Why Do Some Babies Have Hair in Their Bodies

Mammals

A mammal is an animate being that feeds its babies with milk when it is immature. There are over 4,500 types of mammals. Many of the most pop animals we know are mammals, for instance, dogs, cats, horses, cows, but exotic animals like kangaroos, giraffes, elephants and anteaters belong to this group, too. Humans are besides mammals.

Mammals live in all regions and climates. They live on the footing, in trees or secret. Polar bears, reindeer and seals are mammals that live in the Arctic regions. Others, like camels or kangaroos prefer the world's dry areas. Seals and whales are mammals that swim in the oceans; bats are the only mammals that can fly.

Mammals have five features that make them different from other animals:

  • Female mammals produce milk and feed their babies with it.
  • Only mammals have hair or hair-like skin. All mammals have hair at least some time in their lives.
  • Mammals are warm-blooded. Their body temperature always stays the same and does not alter with the outside temperature.
  • Most mammals take a larger and well-developed brain. They are more intelligent than other animals.
  • Mammals protect their babies more than than other animals. They prepare them for futurity life.

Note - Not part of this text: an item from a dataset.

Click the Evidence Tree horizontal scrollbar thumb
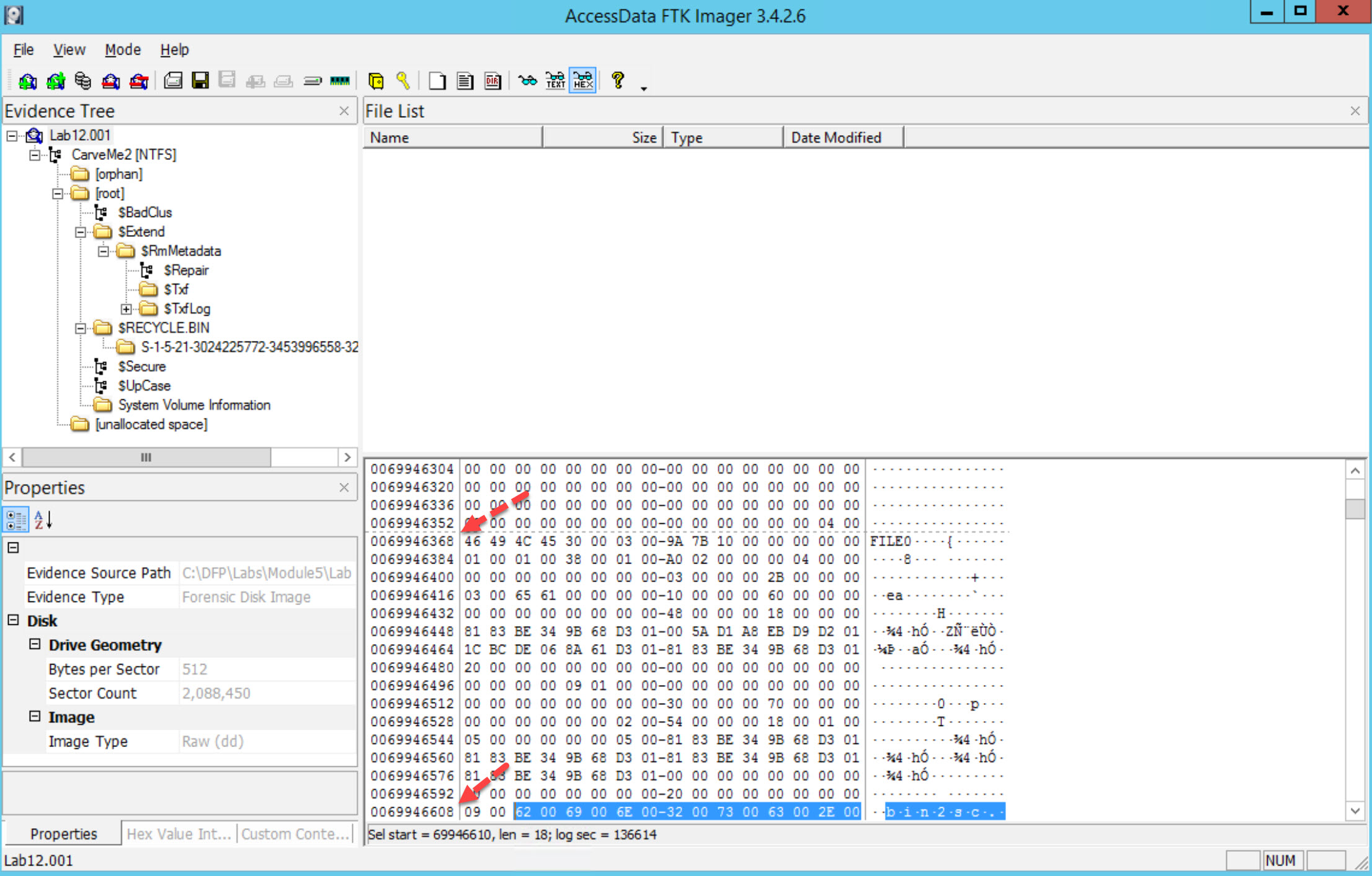(146, 458)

People have hunted mammals for ages. They ate their food and made dress out of their skins. Thousands of years ago wild mammals were domesticated and gave human beings milk, wool and other products. Some mammals, like elephants and camels are all the same used to transport goods. In poorer countries farmers apply cows or oxen, to turn fields.

Today some mammals are hunted illegally. Whales are killed because people desire their meat and oil, elephants are killed for the ivory of their tusks.

Mammals are often kept every bit pets. Among them are cats, dogs, rabbits or guinea pigs.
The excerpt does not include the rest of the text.